◆ IHRE AUFGABE ◆
Geben Sie sämtliche folgenden Einträge Zeile für Zeile unverändert aus, lassen Sie dabei jedoch die Bilder weg.

◆ EINTRÄGE ZUR ÜBUNG ◆
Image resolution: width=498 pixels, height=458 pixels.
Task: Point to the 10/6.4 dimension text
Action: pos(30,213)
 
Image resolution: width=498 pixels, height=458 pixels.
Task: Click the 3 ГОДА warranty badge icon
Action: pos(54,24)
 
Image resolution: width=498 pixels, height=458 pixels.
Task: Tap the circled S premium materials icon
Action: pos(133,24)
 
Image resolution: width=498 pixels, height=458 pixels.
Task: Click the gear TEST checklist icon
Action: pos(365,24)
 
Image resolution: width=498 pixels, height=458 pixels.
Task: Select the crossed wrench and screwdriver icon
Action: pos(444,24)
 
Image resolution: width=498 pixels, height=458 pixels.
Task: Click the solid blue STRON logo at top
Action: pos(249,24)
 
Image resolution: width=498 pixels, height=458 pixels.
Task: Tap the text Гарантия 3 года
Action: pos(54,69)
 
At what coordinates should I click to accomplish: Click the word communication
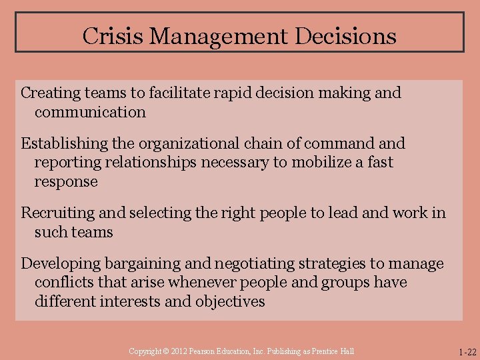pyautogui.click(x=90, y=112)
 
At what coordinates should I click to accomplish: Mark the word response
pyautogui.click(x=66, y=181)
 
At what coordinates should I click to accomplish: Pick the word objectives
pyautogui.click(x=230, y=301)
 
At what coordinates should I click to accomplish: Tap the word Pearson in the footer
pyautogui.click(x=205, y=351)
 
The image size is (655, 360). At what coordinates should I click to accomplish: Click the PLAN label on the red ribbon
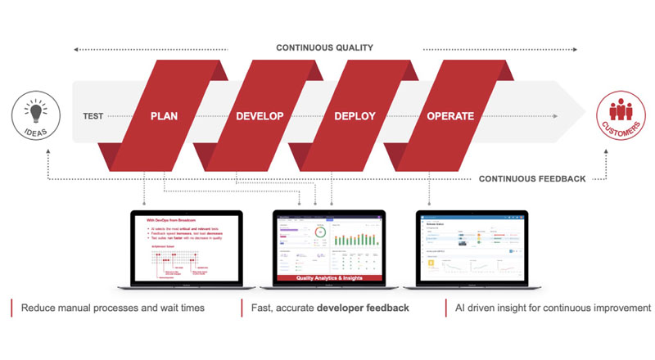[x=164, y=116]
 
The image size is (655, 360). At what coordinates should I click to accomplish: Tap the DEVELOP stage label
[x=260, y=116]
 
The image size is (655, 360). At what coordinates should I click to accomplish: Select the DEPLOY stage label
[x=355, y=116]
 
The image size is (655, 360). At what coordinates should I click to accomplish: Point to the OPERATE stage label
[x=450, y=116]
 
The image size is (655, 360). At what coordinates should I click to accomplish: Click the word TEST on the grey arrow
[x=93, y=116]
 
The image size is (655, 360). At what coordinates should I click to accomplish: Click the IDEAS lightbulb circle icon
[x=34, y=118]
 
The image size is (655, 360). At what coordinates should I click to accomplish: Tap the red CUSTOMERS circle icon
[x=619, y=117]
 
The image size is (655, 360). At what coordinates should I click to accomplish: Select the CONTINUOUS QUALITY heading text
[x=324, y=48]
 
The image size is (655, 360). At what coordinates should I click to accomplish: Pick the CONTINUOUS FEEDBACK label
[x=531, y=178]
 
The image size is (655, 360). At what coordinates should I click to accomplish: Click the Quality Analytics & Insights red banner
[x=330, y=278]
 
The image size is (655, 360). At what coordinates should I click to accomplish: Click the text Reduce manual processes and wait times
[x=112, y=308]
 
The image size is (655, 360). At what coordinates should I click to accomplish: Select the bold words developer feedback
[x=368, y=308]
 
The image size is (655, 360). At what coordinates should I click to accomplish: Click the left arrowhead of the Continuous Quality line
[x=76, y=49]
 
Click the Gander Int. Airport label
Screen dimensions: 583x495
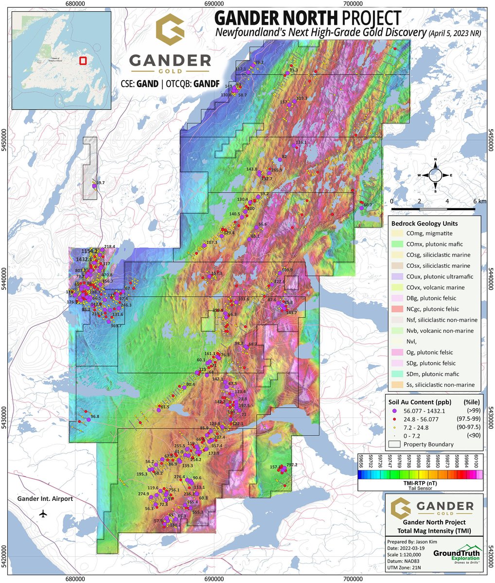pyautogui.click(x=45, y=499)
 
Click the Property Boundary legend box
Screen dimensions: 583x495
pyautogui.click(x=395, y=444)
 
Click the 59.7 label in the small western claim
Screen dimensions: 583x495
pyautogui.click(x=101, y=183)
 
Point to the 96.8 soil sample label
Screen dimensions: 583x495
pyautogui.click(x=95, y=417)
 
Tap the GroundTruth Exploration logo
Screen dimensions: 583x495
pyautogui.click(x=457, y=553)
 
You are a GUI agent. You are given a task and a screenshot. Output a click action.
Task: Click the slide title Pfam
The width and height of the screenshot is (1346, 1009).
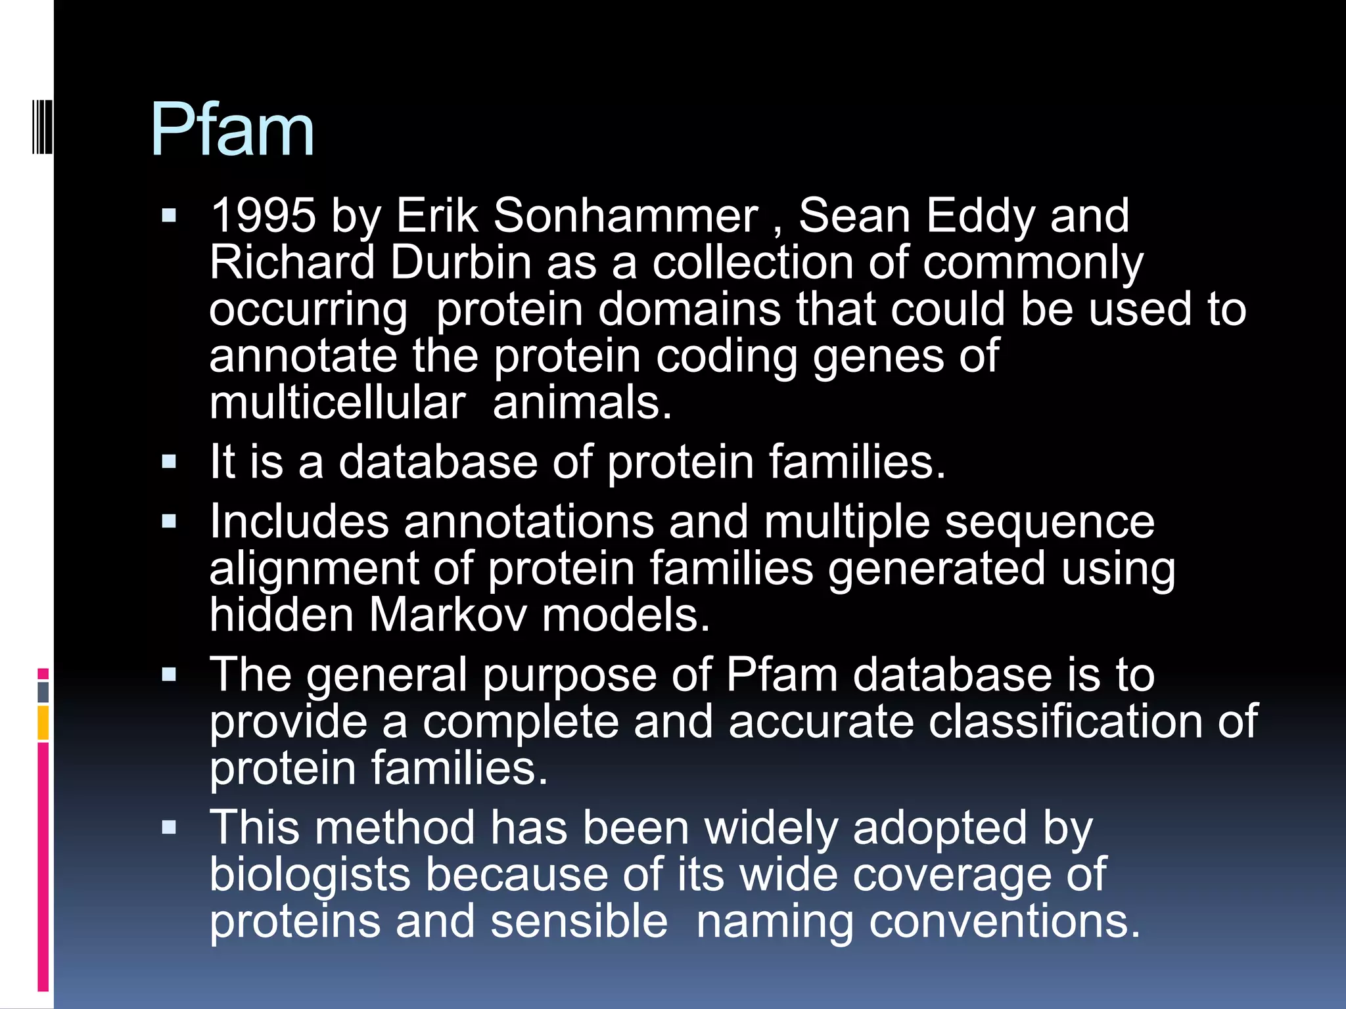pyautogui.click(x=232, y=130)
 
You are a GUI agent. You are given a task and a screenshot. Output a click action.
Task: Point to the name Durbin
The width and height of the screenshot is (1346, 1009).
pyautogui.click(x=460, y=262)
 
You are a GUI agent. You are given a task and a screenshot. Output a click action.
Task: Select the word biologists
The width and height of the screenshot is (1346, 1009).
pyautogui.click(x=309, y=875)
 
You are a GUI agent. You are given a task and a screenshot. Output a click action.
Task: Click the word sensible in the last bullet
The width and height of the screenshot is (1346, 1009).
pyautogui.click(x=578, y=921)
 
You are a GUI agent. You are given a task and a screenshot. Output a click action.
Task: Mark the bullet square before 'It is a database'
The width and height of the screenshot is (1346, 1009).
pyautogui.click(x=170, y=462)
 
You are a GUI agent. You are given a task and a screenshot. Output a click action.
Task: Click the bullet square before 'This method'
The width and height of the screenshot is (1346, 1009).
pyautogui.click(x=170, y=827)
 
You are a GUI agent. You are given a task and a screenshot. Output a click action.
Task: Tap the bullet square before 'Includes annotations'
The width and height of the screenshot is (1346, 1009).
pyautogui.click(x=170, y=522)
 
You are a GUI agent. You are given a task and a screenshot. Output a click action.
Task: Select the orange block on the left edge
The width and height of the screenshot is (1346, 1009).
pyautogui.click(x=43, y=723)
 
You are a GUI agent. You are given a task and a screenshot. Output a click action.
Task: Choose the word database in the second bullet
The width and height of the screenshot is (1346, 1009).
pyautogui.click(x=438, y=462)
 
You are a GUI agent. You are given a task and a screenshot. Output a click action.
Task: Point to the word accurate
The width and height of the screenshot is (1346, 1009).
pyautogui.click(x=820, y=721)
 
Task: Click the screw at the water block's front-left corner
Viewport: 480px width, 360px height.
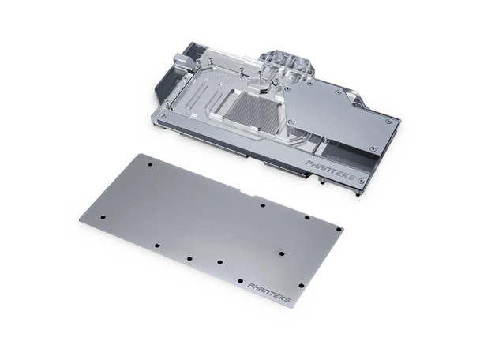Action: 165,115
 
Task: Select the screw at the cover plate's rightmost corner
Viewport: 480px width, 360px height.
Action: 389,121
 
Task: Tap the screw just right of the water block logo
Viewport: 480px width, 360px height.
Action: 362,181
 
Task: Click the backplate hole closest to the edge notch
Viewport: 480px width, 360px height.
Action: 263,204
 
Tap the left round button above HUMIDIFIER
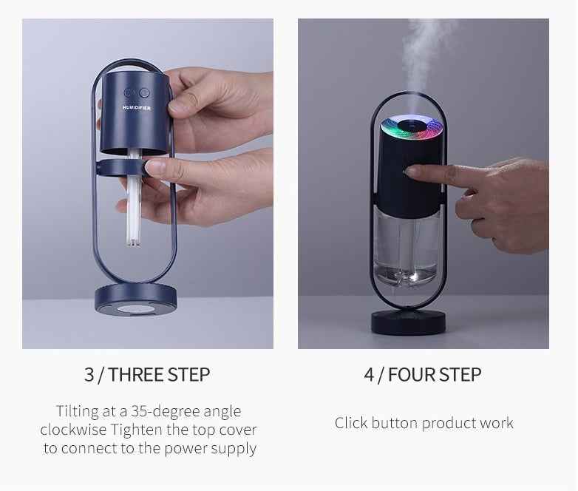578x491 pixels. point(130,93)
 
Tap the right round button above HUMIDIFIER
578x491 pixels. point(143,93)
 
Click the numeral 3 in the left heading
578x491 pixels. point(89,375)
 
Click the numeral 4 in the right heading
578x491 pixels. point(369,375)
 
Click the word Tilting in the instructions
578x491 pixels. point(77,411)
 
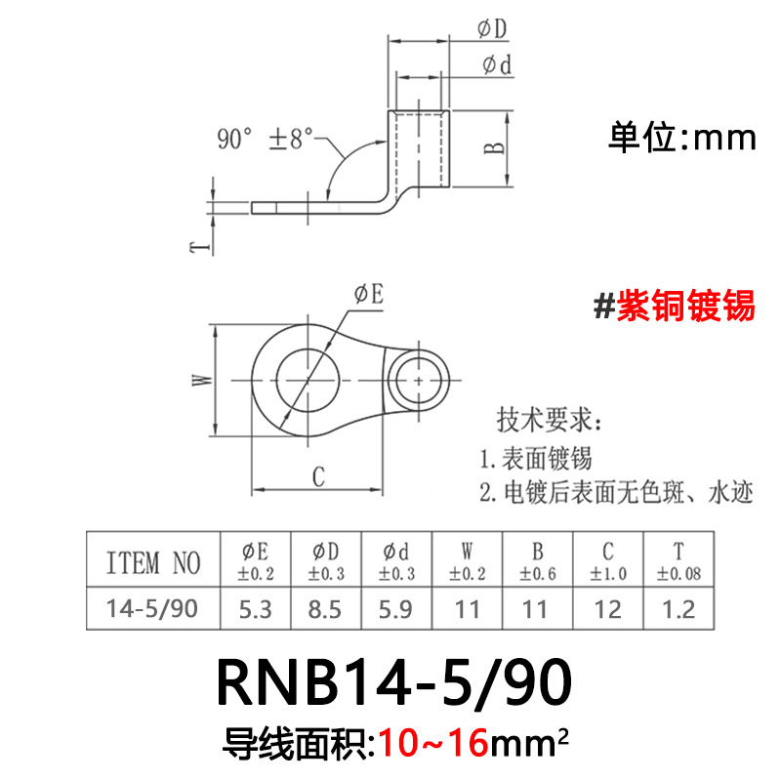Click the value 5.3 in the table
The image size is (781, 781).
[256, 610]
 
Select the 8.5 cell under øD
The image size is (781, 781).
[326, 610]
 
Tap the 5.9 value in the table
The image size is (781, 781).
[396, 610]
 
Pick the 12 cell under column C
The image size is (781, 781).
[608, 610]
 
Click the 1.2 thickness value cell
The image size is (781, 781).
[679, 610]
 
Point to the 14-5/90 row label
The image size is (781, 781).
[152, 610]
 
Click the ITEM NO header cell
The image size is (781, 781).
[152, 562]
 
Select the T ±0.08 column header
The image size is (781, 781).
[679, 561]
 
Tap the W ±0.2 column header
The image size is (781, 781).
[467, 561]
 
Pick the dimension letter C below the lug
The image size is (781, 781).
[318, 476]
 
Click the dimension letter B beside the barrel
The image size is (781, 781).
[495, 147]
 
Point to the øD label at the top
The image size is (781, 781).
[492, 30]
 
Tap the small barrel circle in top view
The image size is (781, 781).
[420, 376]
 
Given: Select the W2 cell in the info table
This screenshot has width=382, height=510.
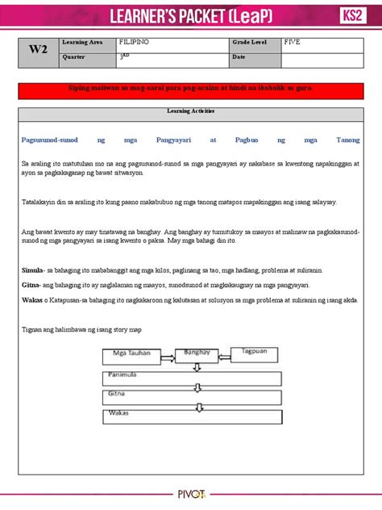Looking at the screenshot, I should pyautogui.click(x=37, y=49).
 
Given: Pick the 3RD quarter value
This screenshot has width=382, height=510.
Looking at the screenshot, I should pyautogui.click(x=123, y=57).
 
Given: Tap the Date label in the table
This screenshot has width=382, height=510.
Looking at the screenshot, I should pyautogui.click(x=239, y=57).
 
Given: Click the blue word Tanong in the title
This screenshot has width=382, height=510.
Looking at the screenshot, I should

◆ LÖSUNG DER AUFGABE ◆
Image resolution: width=498 pixels, height=458 pixels.
Task: Point to the 10/6.4 dimension text
Action: pos(30,213)
 
Image resolution: width=498 pixels, height=458 pixels.
Task: Click the 3 ГОДА warranty badge icon
Action: pos(54,24)
 
Image resolution: width=498 pixels, height=458 pixels.
Task: Tap the circled S premium materials icon
Action: pos(133,24)
 
Image resolution: width=498 pixels, height=458 pixels.
Task: Click the gear TEST checklist icon
Action: pos(365,24)
 
Image resolution: width=498 pixels, height=458 pixels.
Task: Select the crossed wrench and screwdriver icon
Action: pos(444,24)
 
Image resolution: width=498 pixels, height=458 pixels.
Task: Click the solid blue STRON logo at top
Action: pos(249,24)
 
Image resolution: width=498 pixels, height=458 pixels.
Task: Tap the text Гарантия 3 года
Action: pos(54,69)
 
At what coordinates should I click to accomplish: Click the word communication
pyautogui.click(x=90, y=112)
 
At what coordinates should I click to accomplish: Mark the word response
pyautogui.click(x=66, y=181)
 
At what coordinates should I click to accomplish: Pick the word objectives
pyautogui.click(x=230, y=301)
 
At what coordinates should I click to accomplish: Tap the word Pearson in the footer
pyautogui.click(x=205, y=351)
 
The image size is (655, 360). At what coordinates should I click to accomplish: Click the PLAN label on the red ribbon
[x=164, y=116]
 
The image size is (655, 360). At what coordinates should I click to accomplish: Tap the DEVELOP stage label
[x=260, y=116]
 
The image size is (655, 360). At what coordinates should I click to accomplish: Select the DEPLOY stage label
[x=355, y=116]
 
The image size is (655, 360). At what coordinates should I click to accomplish: Point to the OPERATE stage label
[x=450, y=116]
 
The image size is (655, 360). At what coordinates should I click to accomplish: Click the word TEST on the grey arrow
[x=93, y=116]
 
The image size is (655, 360). At what coordinates should I click to accomplish: Click the IDEAS lightbulb circle icon
[x=34, y=118]
 
The image size is (655, 360). At what coordinates should I click to accomplish: Tap the red CUSTOMERS circle icon
[x=619, y=117]
 
The image size is (655, 360). At what coordinates should I click to accomplish: Select the CONTINUOUS QUALITY heading text
[x=324, y=48]
 
The image size is (655, 360). At what coordinates should I click to accomplish: Pick the CONTINUOUS FEEDBACK label
[x=531, y=178]
 
The image size is (655, 360). At what coordinates should I click to accomplish: Click the Quality Analytics & Insights red banner
[x=330, y=278]
 
The image size is (655, 360). At what coordinates should I click to accomplish: Click the text Reduce manual processes and wait times
[x=112, y=308]
 
The image size is (655, 360). At what coordinates should I click to accomplish: Select the bold words developer feedback
[x=368, y=308]
 
The image size is (655, 360). At what coordinates should I click to accomplish: Click the left arrowhead of the Continuous Quality line
[x=76, y=49]
 
Click the Gander Int. Airport label
Screen dimensions: 583x495
pyautogui.click(x=45, y=499)
 
Click the Property Boundary legend box
Screen dimensions: 583x495
pyautogui.click(x=395, y=444)
 
Click the 59.7 label in the small western claim
Screen dimensions: 583x495
pyautogui.click(x=101, y=183)
 
Point to the 96.8 soil sample label
Screen dimensions: 583x495
pyautogui.click(x=95, y=417)
 
Tap the GroundTruth Exploration logo
Screen dimensions: 583x495
pyautogui.click(x=457, y=553)
 
You are a GUI agent. You are given a task and a screenshot. Output a click action.
Task: Click the slide title Pfam
The width and height of the screenshot is (1346, 1009).
pyautogui.click(x=232, y=130)
 
You are a GUI agent. You are given a task and a screenshot. Output a click action.
Task: Point to the name Durbin
The width and height of the screenshot is (1346, 1009).
pyautogui.click(x=460, y=262)
 
You are a GUI agent. You are given a task and a screenshot. Output a click action.
Task: Select the word biologists
The width and height of the screenshot is (1346, 1009).
pyautogui.click(x=309, y=875)
 
You are a GUI agent. You are given a task and a screenshot. Output a click action.
Task: Click the word sensible in the last bullet
The width and height of the screenshot is (1346, 1009).
pyautogui.click(x=578, y=921)
 
You are a GUI agent. You are given a task and a screenshot. Output a click action.
Task: Mark the bullet square before 'It is a database'
The width and height of the screenshot is (1346, 1009).
pyautogui.click(x=170, y=462)
 
You are a GUI agent. You are given a task and a screenshot. Output a click action.
Task: Click the bullet square before 'This method'
The width and height of the screenshot is (1346, 1009).
pyautogui.click(x=170, y=827)
 
You are a GUI agent. You are given a task and a screenshot. Output a click action.
Task: Tap the bullet square before 'Includes annotations'
The width and height of the screenshot is (1346, 1009).
pyautogui.click(x=170, y=522)
 
You are a GUI agent. You are given a task and a screenshot. Output a click action.
Task: Select the orange block on the left edge
The width and height of the screenshot is (1346, 1009).
pyautogui.click(x=43, y=723)
 
You are a GUI agent. You are given a task and a screenshot. Output a click action.
Task: Choose the word database in the second bullet
The width and height of the screenshot is (1346, 1009).
pyautogui.click(x=438, y=462)
 
You are a GUI agent. You are given a task and a screenshot. Output a click action.
Task: Point to the word accurate
The width and height of the screenshot is (1346, 1009).
pyautogui.click(x=820, y=721)
 
Task: Click the screw at the water block's front-left corner
Viewport: 480px width, 360px height.
Action: 165,115
 
Task: Select the screw at the cover plate's rightmost corner
Viewport: 480px width, 360px height.
Action: 389,121
 
Task: Tap the screw just right of the water block logo
Viewport: 480px width, 360px height.
Action: 362,181
 
Task: Click the backplate hole closest to the edge notch
Viewport: 480px width, 360px height.
Action: 263,204
 
Tap the left round button above HUMIDIFIER
578x491 pixels. point(130,93)
 
Tap the right round button above HUMIDIFIER
578x491 pixels. point(143,93)
 
Click the numeral 3 in the left heading
578x491 pixels. point(89,375)
 
Click the numeral 4 in the right heading
578x491 pixels. point(369,375)
 
Click the word Tilting in the instructions
578x491 pixels. point(77,411)
 
Click the value 5.3 in the table
The image size is (781, 781).
[256, 610]
 
Select the 8.5 cell under øD
The image size is (781, 781).
[326, 610]
 
Tap the 5.9 value in the table
The image size is (781, 781).
[396, 610]
 
Pick the 12 cell under column C
The image size is (781, 781).
[608, 610]
 
Click the 1.2 thickness value cell
The image size is (781, 781).
[679, 610]
 
Point to the 14-5/90 row label
The image size is (781, 781).
[152, 610]
 
Click the ITEM NO header cell
The image size is (781, 781).
[152, 562]
 
Select the T ±0.08 column header
The image size is (781, 781).
[679, 561]
 
Tap the W ±0.2 column header
The image size is (781, 781).
[467, 561]
 
Pick the dimension letter C below the lug
The image size is (781, 781).
[318, 476]
 
Click the dimension letter B beside the barrel
The image size is (781, 781).
[495, 147]
 
Point to the øD label at the top
The image size is (781, 781).
[492, 30]
 
Tap the small barrel circle in top view
The image size is (781, 781).
[420, 376]
 
Given: Select the W2 cell in the info table
This screenshot has width=382, height=510.
Looking at the screenshot, I should pyautogui.click(x=37, y=49).
 
Given: Pick the 3RD quarter value
This screenshot has width=382, height=510.
Looking at the screenshot, I should pyautogui.click(x=123, y=57).
 
Given: Tap the Date label in the table
This screenshot has width=382, height=510.
Looking at the screenshot, I should pyautogui.click(x=239, y=57).
 
Given: Click the blue word Tanong in the title
This screenshot has width=382, height=510.
Looking at the screenshot, I should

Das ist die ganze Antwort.